Consequently the mind is certainly not what happens inside me and to me under the influence of external stimuli, but without them as such. Without them, that is, without correlation at every instant of my life-activity with the objectively existing world, my “inner world” cannot exist. That which happens inside me but has no objective representation outside me is not the mind. It is physiology, biochemistry, anything you like, but not my inner mental world! My “mental world” is above all the world of culture in which I live and act; it is the real existence of nature assimilated by man, every detail of which signifies for me that which it objectively represents. In other words, my mental world is, in fact, the being, the existence of which I am aware. And now let us return to the difficulty that Bertrand Russell experienced in finding a criterion for distinguishing dream from reality.


2. Incidentally, it is Russell, in describing Hegel's philosophy, who constantly emphasises his mysticism. Hegel, he writes, had “...from his early interest in mysticism ... retained a belief in the unreality of separateness” (History of Western Philosophy, op. cit., p. 757). And on the same page Russell cites one of Hegel's central ideas, which in Hegel's own eyes provides sufficient grounds for acknowledging both the essential definition of reality and the reality of the individual, the singular. For Hegel the reality of the individual object is not merely the fact of its presence. (Incidentally, Russell himself admits to having no means of distinguishing the real existence of an object of perception from the chimera of dreams). According to Hegel, the reality of the individual object may be determined only through the relatedness of this object to the basis (or essence) of the process which in its development gave birth to this object. The real existence of the object, understood as its reality, is always realised in real action (See Hegel, Science of Logic, pp. 160, 191). Russell treats Hegel's analysis of the reality of an object based on the assumption of the object's essence, as a banal, humdrum faith in “revelation” enabling one to become mystically aware of the whole before its parts are known (See Bertrand Russell, History of Western Philosophy, p. 770). Such a reproach would be relevant only if the whole is understood as the sum of ready-made elements, and each of these, in its turn, as an integral whole for other “smaller” parts. 'this “regress into bad infinity” can have no other outcome but doubt as to the grounds and objectivity of all our knowledge. And mysticism is indeed the alternative to such boundless scepticism. But for Hegel the whole is an integral self-developing process generating its own organs-parts. If a parson “grasps,” intuitively perceives or logically arrives at comprehension of this process, he is capable of foreseeing those of its “parts,” those missing organs, as Marx called them, that have still to be developed by the process (Karl Marx, Grundrisse der Kritik der Politischen Okonomie). This is the essence of man's ability to set goals and to predict, in which these is not the slightest mysticism.

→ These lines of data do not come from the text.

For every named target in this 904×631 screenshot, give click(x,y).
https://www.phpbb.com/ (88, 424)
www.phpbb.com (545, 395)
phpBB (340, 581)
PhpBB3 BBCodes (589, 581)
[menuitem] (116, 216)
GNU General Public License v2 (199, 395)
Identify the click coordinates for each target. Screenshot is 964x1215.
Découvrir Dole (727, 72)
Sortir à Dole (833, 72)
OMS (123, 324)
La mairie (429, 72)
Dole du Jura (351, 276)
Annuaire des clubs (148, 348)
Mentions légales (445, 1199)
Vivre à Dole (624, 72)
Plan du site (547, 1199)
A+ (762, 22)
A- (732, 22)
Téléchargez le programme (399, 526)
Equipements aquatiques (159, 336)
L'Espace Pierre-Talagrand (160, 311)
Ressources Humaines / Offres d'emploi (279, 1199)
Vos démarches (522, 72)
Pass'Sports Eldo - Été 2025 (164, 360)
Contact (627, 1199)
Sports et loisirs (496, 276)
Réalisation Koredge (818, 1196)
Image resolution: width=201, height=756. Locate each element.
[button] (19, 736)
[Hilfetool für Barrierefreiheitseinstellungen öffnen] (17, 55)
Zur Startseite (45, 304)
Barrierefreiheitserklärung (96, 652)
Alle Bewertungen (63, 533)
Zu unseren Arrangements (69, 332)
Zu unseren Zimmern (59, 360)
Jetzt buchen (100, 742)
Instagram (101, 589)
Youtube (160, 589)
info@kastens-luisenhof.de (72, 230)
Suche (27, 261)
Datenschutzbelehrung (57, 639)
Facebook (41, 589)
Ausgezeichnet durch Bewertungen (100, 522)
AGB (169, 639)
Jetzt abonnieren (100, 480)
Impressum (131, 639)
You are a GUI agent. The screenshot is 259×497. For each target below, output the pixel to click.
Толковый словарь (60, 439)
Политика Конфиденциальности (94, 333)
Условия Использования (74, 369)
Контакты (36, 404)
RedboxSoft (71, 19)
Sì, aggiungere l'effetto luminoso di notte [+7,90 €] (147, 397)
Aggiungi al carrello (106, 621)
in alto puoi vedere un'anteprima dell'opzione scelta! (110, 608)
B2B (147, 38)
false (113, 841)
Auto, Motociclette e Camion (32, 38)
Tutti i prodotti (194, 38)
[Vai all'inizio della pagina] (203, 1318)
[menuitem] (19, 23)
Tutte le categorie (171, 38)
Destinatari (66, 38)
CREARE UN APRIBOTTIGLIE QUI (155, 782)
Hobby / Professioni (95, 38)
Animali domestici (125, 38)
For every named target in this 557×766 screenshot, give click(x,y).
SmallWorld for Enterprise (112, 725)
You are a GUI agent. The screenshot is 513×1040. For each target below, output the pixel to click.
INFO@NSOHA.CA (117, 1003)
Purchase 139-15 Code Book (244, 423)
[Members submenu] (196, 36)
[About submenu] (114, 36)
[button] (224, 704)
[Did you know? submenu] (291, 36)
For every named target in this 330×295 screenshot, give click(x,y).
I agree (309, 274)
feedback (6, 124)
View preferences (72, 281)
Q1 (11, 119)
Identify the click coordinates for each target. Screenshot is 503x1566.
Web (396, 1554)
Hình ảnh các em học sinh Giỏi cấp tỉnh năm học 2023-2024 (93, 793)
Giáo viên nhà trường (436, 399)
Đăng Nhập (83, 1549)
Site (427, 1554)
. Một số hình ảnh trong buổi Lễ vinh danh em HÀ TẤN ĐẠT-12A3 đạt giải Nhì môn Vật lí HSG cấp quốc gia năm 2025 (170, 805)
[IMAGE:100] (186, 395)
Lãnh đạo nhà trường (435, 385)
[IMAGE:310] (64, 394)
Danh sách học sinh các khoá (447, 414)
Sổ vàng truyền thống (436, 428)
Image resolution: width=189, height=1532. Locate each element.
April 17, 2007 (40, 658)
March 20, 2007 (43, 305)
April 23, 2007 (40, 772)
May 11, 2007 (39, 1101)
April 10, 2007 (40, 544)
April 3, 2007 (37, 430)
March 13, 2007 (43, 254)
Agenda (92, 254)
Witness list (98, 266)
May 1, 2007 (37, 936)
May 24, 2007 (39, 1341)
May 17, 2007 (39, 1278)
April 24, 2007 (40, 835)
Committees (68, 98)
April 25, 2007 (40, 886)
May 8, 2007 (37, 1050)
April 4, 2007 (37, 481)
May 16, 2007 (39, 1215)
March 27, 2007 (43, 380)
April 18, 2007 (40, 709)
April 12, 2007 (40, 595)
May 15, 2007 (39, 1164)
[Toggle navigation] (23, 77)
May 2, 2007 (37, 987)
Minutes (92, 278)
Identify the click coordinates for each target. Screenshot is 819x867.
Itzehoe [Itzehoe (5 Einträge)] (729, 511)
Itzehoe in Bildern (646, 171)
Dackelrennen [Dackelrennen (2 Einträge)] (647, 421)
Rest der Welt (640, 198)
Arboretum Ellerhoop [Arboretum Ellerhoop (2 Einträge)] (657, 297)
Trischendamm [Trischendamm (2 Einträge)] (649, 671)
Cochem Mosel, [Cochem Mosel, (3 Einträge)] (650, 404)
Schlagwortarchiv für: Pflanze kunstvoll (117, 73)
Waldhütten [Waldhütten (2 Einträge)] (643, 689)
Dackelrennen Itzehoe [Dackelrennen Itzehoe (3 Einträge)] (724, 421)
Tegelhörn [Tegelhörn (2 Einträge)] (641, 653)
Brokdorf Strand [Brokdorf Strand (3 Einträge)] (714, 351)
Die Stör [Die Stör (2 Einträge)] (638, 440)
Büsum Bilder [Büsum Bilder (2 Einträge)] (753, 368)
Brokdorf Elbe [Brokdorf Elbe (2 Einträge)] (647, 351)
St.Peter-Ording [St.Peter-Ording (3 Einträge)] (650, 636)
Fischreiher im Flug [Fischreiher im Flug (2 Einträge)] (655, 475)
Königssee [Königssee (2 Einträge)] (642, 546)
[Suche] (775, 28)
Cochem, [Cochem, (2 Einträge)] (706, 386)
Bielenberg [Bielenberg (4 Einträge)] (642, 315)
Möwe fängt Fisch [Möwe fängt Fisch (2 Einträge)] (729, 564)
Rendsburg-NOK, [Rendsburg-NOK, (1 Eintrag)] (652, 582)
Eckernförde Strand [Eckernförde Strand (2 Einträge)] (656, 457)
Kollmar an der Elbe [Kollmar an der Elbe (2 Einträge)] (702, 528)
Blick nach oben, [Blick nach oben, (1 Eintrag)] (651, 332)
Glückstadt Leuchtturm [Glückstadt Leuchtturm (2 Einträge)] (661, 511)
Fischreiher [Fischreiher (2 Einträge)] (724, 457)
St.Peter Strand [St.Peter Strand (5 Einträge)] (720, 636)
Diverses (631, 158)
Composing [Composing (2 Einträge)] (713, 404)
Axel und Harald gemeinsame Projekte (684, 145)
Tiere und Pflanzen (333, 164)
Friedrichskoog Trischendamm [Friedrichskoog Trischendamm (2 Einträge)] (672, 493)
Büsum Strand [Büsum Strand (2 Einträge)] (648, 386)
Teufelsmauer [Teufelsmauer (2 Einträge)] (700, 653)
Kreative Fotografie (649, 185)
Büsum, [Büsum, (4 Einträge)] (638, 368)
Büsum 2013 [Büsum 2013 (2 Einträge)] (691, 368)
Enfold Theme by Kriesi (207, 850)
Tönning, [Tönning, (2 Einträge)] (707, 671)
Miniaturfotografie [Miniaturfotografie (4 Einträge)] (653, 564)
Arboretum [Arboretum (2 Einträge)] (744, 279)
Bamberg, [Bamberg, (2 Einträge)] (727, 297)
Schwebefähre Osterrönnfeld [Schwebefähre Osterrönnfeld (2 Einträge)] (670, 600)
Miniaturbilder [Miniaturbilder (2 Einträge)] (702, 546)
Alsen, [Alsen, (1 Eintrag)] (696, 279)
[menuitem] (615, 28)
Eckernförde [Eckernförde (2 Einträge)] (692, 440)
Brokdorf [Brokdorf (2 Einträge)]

3. For example, the problem of the possible correlation of certain acts of behaviour (and the subjective awareness of them) with the neurophysiological mechanisms involved in their performance may be a very interesting and relevant problem of natural science. It will however, be a mind-body problem (even in the 21st century) in one and only one case: if the “correlation” is purely verbal while what is really being discussed is the “responsibility” of the neurophysiological systems for the subjective phenomena of consciousness, that is, the inferring of thought from the spatial mechanisms of the brain. And then Descartes, not to mention Spinoza or Feuerbach (who dubbed such operations as vulgar materialism) will again be more modern thinkers than all the contemporary exponents of mechanicism taken together.